Foreign Policy Blogs – You too can be a microfinancier

This weekend the FT wrote a nice article (registration required, but free) about Kiva is an exciting tool that allows regular people to make micro-loans (generally under $500) to entrpreneurs in developing countries. In minutes you can go online, find the entrepreneur you want to work with, and make your loan. Then you can use Kiva to track your loan portfolio and the entrepreneur's success. Kiva works through pre-existing microfinance institutions, which is another nice touch and is much preferable to them setting up their own field offices everywhere.

These are loans, and lenders are paid back (unless something goes wrong. They currently have a 0.2% default rate).  One thing that may bother some lenders is the interest charged by microfinance institutions.

People receiving microloans usually pay much higher interest than Americans have seen in a long time – 15% or higher seems to be pretty common. The reason for this is that every loan carries administrative costs for the lending institution. These costs aren't directly related to the size of loan. A $100 loan may require as much administrative time as a $1,000 loan, for example.
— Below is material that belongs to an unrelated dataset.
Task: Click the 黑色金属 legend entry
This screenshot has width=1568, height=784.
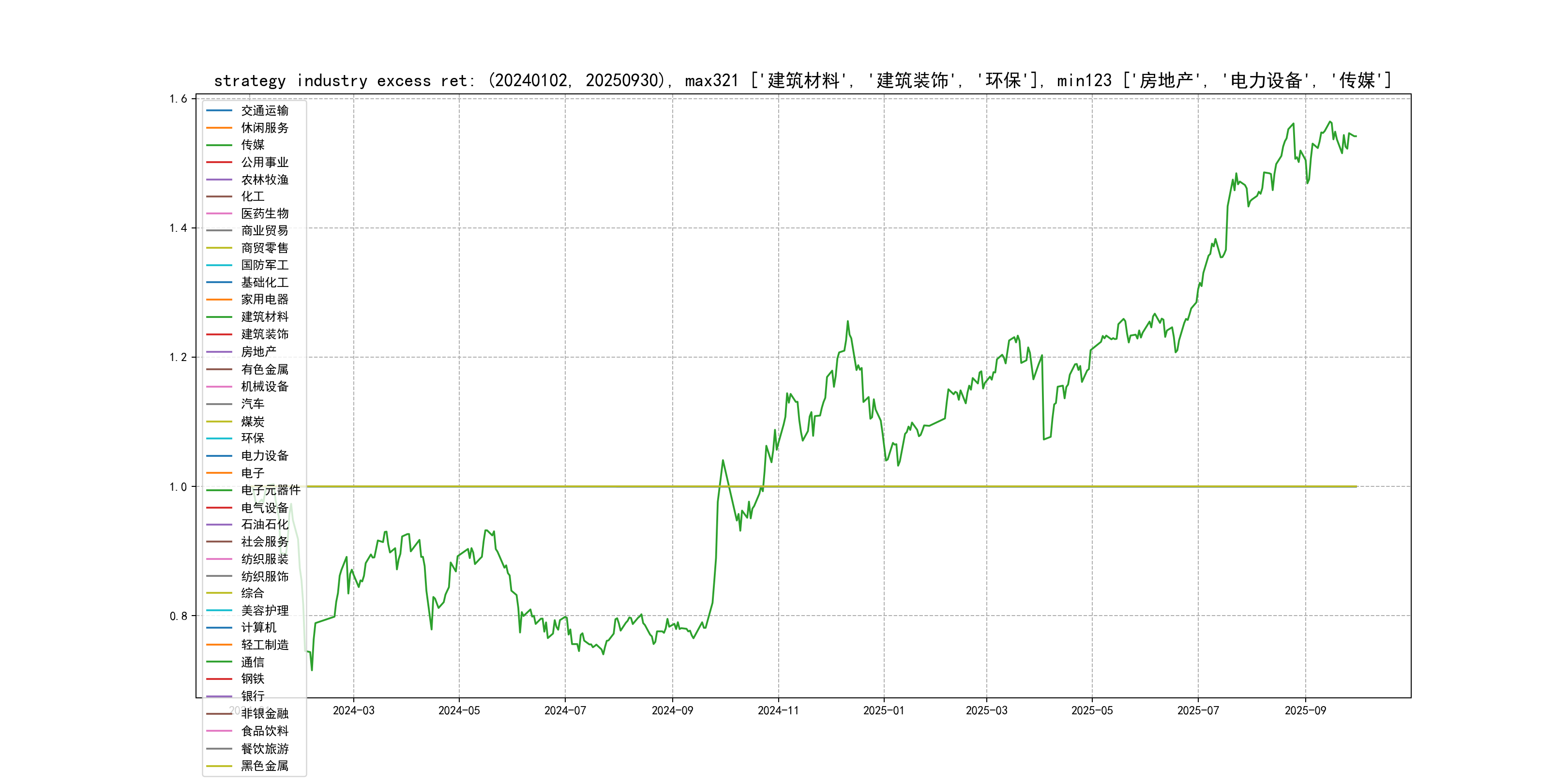Action: click(264, 766)
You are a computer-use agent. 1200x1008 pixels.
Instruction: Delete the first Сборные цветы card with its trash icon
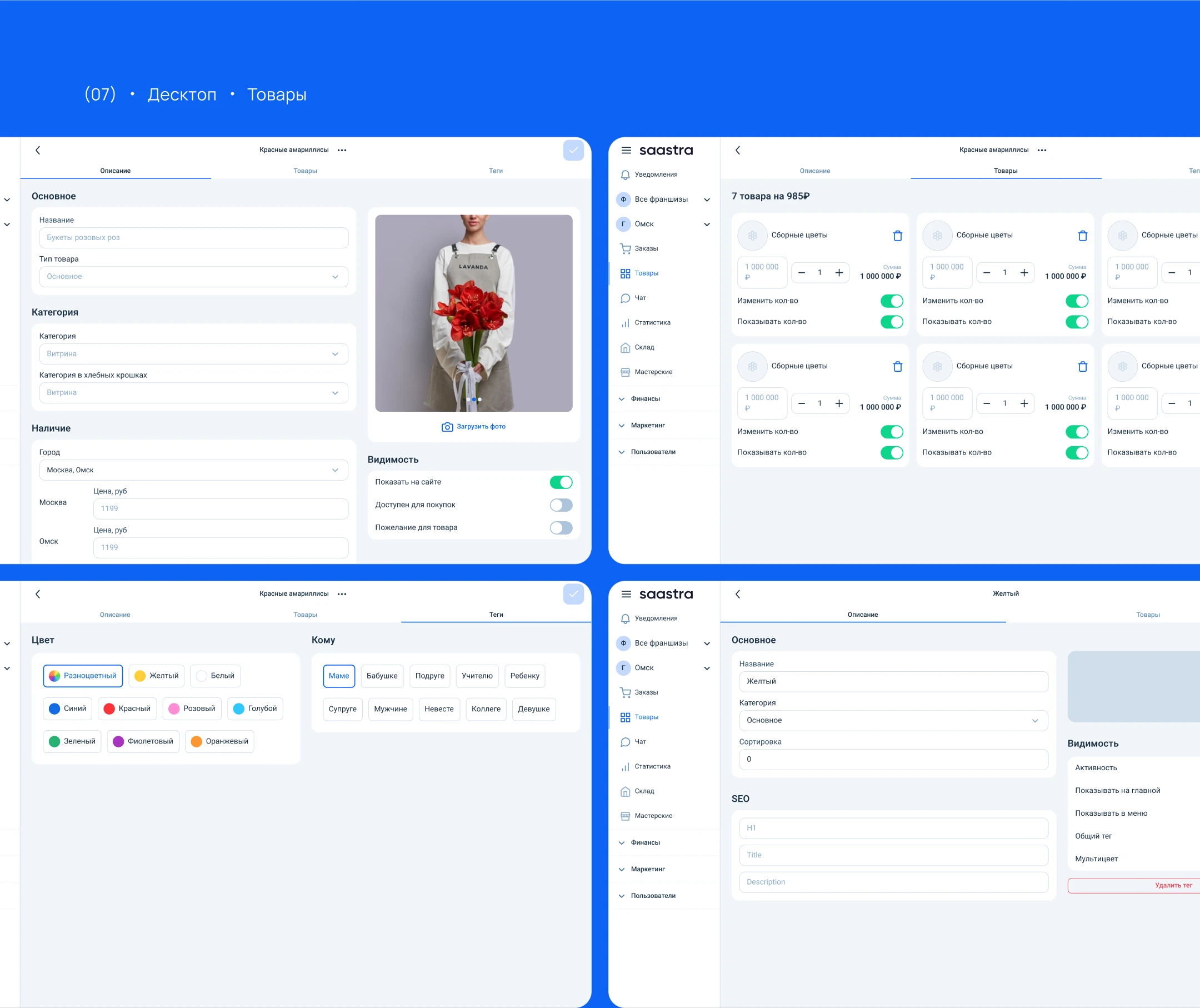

High interest is just part of making microfinance services available to poor communities. But some lenders may be uncomfortable that their philanthropy is being given out with such a heavy interest burden, and may want to consider giving to a more traditional charity.



Kevin Dean

Kevin Dean is a graduate student pursuing a master's degree in international conflict management and humanitarian emergencies at Georgetown University. Before returning to school in Fall 2006, he spent six years working in the former Soviet Union - most of that time spent in Central Asia. He has managed a diverse range of international development programs for the US State Department and USAID. He has also consulted for several UN agencies and international NGOs, and is fluent in Russian. Kevin is originally from Des Moines, Iowa and studied Russian, East European, and Eurasian Studies at the University of Iowa.